Exercise set:
a - Answer these questions from the Biblical Women post:
(i) What series does the post say it is the first entry in?
(ii) Which verse is cited for God calling the ordered world "Very good"?
(iii) What Hebrew word names what God removes from the sleeping human to make the woman?
b - Extend the Biblical Women post about the first woman, picking up right after its final sentence.

Page text:
^^^^

This is the first post in our “Biblical Women” series. I am thrilled to walk with you through the Bible, studying our Scriptural women who lived incredible lives, led their families and whole nations, and pushed the story of this world forward through their compassion and strength.
Today we start with the first woman to enter the biblical scene. Prior to her creation, God orders the world in a way that God deems, “Very good” (Genesis 1:31). However, in Genesis 2, God places “the human” (ha-adam) into the garden, and realizes that despite a perfect relationship with God in a paradisaical location, the human was still lonely. So God gathers the animals together from all of the land and the sky, and the human names each of them; yet none of them are his “perfect helper” (Genesis 2:15-20).
So God then puts the human in a deep sleep, and removes what the Hebrew calls his tsela, which God uses to create the woman.
Most of us have learned that God removes Adam’s “rib,” right? I even remember hearing a terrible Christian pick-up line in college that went, “I gave you my rib, can I have your number?” Awful, I know.

^^^^

Exercise data:
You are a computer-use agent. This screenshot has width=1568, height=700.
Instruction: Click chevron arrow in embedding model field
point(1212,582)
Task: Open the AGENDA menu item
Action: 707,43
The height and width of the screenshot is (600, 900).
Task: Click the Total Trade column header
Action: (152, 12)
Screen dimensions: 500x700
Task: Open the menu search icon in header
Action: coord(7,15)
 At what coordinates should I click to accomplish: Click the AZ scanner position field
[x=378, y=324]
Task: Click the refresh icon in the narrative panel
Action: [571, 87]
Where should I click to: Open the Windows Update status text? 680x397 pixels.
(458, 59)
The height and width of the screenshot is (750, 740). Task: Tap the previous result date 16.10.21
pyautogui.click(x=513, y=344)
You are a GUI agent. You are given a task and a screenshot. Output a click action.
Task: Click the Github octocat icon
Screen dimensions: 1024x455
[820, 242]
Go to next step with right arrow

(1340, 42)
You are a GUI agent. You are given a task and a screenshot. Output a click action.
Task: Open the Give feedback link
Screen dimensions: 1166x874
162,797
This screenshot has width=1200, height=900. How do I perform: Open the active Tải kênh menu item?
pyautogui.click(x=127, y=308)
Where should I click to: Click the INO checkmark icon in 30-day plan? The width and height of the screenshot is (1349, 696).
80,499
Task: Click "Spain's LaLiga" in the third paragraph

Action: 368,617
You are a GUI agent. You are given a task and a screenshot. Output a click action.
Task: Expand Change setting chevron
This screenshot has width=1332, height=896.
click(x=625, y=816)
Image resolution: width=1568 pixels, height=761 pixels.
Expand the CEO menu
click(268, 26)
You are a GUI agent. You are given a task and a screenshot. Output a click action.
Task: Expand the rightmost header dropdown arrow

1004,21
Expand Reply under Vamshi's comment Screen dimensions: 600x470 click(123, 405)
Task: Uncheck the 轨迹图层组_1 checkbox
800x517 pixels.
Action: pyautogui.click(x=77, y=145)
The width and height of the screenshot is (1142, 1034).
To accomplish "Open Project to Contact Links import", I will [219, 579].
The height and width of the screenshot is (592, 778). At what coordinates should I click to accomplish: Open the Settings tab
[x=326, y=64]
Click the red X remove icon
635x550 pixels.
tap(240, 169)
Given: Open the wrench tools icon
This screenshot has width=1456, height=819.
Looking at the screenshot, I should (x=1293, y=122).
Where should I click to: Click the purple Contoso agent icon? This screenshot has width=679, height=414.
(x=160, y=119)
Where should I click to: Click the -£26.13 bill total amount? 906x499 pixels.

^^^^

Exercise results:
a -
(i) The "Biblical Women" series
(ii) Genesis 1:31
(iii) Tsela

b -
We see the word tsela all over the Old Testament. The weird thing is that Genesis 2 is the only time we translate it as “rib.” The other 31 times we find the word tsela, it actually means “side.” In fact, fifteen of the times tsela shows up, it’s used to instruct the Israelites about how to build the sides of the tabernacle.
I know that it can feel uncomfortable to translate that word as anything other than “rib,” but I want to challenge us to consider what it would mean for us to translate tsela as “side,” as it is throughout the rest of the Bible.
The image that Genesis gives us is of God putting the human into a deep sleep, and removing his side, then closing it up with flesh. He turns this side into the woman, and introduces the two of them to one another. The man then responds in Genesis 2:23,
“This one finally is bone from my bones
and flesh from my flesh.
She will be called a woman
because from a man she was taken.”
The words “man” and “woman” are meant to sound very similar, because the Hebrew words sound very similar: “ish“ and “ishah.” He claims her as his own, as a part of him. He recognizes that God used a number of his bones and part of his flesh to create her, rather than one measly rib.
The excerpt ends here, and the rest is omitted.